É fácil reclamar da vida quando a gente se vê numa situação difícil. É fácil praguejar, xingar, achar que tudo é injusto com você…Mas não é nada fácil levar um tapa na cara e ver que tem gente por aí que já passou por coisas que você sequer poderia imaginar que pudessem acontecer com uma pessoa.

Foi esse o sentimento que tomou conta de mim enquanto lia Cisnes Selvagens. Nele, Jung Chang, uma chinesa que hoje mora na Inglaterra, conta a história de três gerações da família: a dela, a da mãe, e a da avó. As três presenciaram grandes fatos históricos do país, desde a queda de Chang Kai-Chek, passando pelo Grande Salto Para Frente e pela Revolução Cultural. Como se tudo isso não fosse bastante, são mulheres, o que acrescentou uma dose a mais de sofrimento e dificuldade em suas vidas.

Apenas de ter tido uma vida relativamente fácil comparada ao restante das crianças do regime de Mao, Jung Chang sofreu emocionalmente e psicologicamente com o terrorismo de uma ditadura, que, entre outras tragédias, culminou com a loucura e morte de seu pai, fiel servidor de Mao e do regime. Nesse ponto, o livro consegue passar o clima de tensão e desconfiança que dominava a China, e não há como evitar se sentir afetado.
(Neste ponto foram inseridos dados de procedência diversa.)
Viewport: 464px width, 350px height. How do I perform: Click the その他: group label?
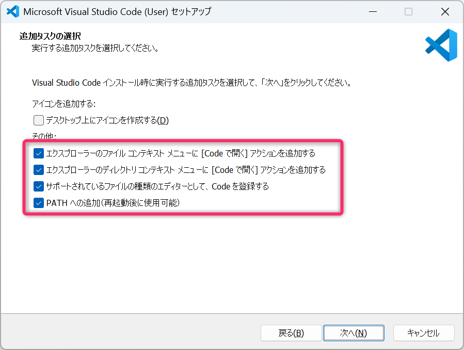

“Todas as coisas que eu amava estavam desaparecendo. O mais triste de tudo, para mim, foi a destruição da biblioteca: o telhado de telhas douradas, as janelas delicadamente esculpidas, as cadeiras pintadas de azul…As estantes foram derrubadas, e alguns alunos divertiram-se rasgando os livros em pedaços”
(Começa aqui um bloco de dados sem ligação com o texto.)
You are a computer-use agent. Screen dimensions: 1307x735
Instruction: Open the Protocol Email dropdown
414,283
 Há quem diga que o relato de Chang não é 100% fiel, sendo permeado por visões romantizadas, dando um toque ficcional ao livro. Se isso aconteceu, eu não me importei. Não duvido da veracidade dos fatos, nem me incomodou o tom dramático. É difícil falar da própria vida de forma impessoal e insensível, portanto incorrer a uma narração dramática é mais do que justificado. Talvez isso dê um tom muito maior de humanidade ao relato, aproximando o leitor mais do que se ela tivesse simplesmente elencado fatos históricos sem nenhuma carga sentimental atrelada a eles.

Não preciso dizer que Cisnes Selvagens choca, deprime e faz chorar. Mas é um tapa na cara necessário para que a gente possa, pelo menos por um momento, sair do nosso casulo de draminhas da vida moderna, e enxergar a contradição desse mundo, no qual ainda é possível encontrar relatos como esses.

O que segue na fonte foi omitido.